____ Data listing

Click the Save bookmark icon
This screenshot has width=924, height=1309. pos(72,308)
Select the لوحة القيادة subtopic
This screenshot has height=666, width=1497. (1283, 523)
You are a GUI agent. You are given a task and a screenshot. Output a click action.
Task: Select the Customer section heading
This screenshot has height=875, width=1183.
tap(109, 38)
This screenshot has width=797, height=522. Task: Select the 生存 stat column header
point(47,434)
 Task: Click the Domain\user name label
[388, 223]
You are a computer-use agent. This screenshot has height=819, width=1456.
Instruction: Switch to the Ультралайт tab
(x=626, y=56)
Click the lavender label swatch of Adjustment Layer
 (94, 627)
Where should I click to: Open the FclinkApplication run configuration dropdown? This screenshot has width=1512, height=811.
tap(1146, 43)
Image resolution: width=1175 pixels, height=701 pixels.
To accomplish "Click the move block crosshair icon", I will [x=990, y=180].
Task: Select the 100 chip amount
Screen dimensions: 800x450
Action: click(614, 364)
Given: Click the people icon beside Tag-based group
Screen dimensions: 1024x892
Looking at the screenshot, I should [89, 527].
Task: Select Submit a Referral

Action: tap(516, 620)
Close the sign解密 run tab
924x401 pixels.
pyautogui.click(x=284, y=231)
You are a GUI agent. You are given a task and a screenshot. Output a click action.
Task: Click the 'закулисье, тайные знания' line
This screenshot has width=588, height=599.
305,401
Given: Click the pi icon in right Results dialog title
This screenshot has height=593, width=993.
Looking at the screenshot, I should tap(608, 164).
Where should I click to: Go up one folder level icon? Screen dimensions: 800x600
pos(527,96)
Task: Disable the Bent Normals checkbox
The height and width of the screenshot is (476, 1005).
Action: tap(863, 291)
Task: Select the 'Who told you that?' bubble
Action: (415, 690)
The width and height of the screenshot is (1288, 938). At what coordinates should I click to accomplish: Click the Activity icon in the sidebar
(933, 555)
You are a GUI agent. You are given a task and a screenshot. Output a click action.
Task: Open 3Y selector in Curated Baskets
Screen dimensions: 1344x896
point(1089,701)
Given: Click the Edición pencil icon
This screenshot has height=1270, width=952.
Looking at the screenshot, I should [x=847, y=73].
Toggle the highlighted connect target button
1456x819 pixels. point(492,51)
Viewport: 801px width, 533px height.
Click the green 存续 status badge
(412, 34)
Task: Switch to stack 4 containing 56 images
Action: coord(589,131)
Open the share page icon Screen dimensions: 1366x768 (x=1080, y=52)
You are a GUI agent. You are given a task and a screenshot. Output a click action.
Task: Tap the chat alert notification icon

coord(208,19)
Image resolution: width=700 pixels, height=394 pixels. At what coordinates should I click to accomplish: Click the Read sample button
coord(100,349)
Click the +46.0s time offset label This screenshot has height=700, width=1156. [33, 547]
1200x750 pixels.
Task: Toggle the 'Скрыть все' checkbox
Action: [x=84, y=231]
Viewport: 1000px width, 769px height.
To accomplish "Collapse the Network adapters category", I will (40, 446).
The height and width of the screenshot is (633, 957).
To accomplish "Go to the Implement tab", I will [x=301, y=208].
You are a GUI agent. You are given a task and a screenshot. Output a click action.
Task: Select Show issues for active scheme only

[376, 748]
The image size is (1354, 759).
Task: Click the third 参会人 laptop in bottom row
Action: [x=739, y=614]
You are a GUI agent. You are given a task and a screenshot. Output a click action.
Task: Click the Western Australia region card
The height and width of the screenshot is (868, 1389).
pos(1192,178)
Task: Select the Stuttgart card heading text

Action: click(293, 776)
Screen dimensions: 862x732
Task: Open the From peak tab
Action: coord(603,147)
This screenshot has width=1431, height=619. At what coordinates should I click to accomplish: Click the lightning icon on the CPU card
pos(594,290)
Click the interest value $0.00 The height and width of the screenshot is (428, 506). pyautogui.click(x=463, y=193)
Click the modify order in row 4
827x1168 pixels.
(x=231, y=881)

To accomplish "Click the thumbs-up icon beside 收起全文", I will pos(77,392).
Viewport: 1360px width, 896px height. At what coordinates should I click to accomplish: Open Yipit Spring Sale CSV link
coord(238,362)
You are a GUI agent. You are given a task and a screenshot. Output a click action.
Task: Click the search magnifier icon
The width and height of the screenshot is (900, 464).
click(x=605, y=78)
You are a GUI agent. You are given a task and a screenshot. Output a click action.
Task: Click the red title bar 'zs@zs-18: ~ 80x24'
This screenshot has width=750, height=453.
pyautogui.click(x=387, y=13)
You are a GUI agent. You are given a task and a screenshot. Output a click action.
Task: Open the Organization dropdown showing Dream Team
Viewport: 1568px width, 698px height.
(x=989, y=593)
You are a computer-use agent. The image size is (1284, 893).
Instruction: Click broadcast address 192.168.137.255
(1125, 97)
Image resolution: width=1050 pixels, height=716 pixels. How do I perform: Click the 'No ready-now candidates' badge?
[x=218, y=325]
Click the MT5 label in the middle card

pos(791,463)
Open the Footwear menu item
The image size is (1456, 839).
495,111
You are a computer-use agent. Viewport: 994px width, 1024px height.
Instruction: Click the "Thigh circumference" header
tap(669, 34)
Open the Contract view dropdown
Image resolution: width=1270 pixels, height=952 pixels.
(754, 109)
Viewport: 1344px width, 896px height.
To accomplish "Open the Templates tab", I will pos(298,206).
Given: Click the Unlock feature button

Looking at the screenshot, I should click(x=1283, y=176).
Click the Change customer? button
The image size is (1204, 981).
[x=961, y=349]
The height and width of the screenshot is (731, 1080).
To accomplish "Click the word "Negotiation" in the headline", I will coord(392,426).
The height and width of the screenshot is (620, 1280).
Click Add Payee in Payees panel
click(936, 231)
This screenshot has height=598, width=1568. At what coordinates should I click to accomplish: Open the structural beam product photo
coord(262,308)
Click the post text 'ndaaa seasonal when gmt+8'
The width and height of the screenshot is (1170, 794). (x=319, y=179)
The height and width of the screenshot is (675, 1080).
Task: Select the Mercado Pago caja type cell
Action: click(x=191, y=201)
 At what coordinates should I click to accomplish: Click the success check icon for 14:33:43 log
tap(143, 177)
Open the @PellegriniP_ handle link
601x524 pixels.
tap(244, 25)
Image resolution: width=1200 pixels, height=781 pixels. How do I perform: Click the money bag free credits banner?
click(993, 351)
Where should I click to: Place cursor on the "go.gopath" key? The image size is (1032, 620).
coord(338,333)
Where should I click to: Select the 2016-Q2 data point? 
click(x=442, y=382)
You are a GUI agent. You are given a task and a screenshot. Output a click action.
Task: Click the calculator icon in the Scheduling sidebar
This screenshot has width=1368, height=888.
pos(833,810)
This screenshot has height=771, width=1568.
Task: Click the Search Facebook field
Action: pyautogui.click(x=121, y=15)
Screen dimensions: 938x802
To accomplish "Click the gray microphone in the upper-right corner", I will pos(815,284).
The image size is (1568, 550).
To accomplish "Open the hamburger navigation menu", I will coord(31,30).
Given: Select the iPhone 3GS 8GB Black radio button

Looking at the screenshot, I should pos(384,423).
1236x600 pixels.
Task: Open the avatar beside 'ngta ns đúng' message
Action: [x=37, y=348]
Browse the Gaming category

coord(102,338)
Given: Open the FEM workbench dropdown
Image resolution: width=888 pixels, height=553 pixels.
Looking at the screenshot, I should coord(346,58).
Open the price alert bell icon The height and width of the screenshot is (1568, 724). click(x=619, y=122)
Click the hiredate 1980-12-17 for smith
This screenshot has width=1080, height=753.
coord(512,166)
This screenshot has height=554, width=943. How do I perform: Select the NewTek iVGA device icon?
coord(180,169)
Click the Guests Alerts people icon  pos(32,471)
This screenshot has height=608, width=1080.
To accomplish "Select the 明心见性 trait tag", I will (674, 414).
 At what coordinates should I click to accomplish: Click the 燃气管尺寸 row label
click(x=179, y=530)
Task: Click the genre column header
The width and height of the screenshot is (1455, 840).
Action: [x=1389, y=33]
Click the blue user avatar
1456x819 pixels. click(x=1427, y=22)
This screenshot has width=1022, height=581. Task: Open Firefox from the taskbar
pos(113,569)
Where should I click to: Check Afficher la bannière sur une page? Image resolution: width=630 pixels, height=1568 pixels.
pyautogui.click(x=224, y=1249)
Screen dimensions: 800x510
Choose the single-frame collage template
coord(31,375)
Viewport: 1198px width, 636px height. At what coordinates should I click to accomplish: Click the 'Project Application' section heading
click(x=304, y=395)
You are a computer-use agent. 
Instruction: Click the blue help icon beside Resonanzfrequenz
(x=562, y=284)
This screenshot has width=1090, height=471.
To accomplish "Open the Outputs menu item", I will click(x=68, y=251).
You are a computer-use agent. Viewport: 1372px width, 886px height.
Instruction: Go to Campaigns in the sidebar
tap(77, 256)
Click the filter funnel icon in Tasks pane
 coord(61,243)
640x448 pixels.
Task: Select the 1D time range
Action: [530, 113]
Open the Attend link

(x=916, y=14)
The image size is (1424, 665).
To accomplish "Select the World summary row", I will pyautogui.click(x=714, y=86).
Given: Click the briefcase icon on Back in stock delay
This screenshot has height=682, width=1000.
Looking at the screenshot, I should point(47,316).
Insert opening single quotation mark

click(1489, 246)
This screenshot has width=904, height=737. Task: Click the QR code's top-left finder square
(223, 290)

________

In the part of the rows that opens with the line containing "This screenshot has height=608, width=1080." and closes with the line containing "1456x819 pixels. click(x=1427, y=22)", replace "genre" with "title" and give those lines again with everything else unchanged.

This screenshot has height=608, width=1080.
To accomplish "Select the 明心见性 trait tag", I will (674, 414).
 At what coordinates should I click to accomplish: Click the 燃气管尺寸 row label
click(x=179, y=530)
Task: Click the title column header
The width and height of the screenshot is (1455, 840).
Action: [x=1389, y=33]
Click the blue user avatar
1456x819 pixels. click(x=1427, y=22)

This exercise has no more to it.